- WHAT TO PRODUCE:
All lines from the one with "This screenshot has height=962, width=1496." to the end of the data: return those exactly, and only those.

- TASK INPUT:
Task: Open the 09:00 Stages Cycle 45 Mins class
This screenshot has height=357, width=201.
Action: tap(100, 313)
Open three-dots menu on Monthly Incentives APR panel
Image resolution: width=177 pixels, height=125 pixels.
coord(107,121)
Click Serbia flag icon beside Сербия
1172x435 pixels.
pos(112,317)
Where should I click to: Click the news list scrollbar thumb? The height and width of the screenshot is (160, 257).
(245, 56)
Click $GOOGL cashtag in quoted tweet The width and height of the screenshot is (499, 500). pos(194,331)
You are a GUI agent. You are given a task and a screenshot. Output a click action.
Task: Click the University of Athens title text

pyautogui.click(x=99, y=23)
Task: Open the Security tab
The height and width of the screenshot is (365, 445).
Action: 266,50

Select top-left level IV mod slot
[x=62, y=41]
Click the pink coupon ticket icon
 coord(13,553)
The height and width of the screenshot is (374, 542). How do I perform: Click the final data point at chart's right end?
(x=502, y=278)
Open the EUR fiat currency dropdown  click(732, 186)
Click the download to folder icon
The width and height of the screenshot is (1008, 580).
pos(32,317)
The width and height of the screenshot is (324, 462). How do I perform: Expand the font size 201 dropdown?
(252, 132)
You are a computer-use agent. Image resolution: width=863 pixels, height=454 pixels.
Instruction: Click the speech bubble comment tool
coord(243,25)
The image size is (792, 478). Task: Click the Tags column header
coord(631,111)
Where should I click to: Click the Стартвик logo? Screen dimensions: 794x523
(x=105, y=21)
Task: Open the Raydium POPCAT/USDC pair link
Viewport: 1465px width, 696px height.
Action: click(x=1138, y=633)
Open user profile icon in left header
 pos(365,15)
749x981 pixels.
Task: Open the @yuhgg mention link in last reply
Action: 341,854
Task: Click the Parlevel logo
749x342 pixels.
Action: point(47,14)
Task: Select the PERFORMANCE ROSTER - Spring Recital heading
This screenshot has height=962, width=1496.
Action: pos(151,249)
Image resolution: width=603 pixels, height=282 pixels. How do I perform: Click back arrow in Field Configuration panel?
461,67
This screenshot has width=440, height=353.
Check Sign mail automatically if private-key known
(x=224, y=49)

- ANSWER SPACE:
This screenshot has height=962, width=1496.
Action: pos(151,249)
Image resolution: width=603 pixels, height=282 pixels. How do I perform: Click back arrow in Field Configuration panel?
461,67
This screenshot has width=440, height=353.
Check Sign mail automatically if private-key known
(x=224, y=49)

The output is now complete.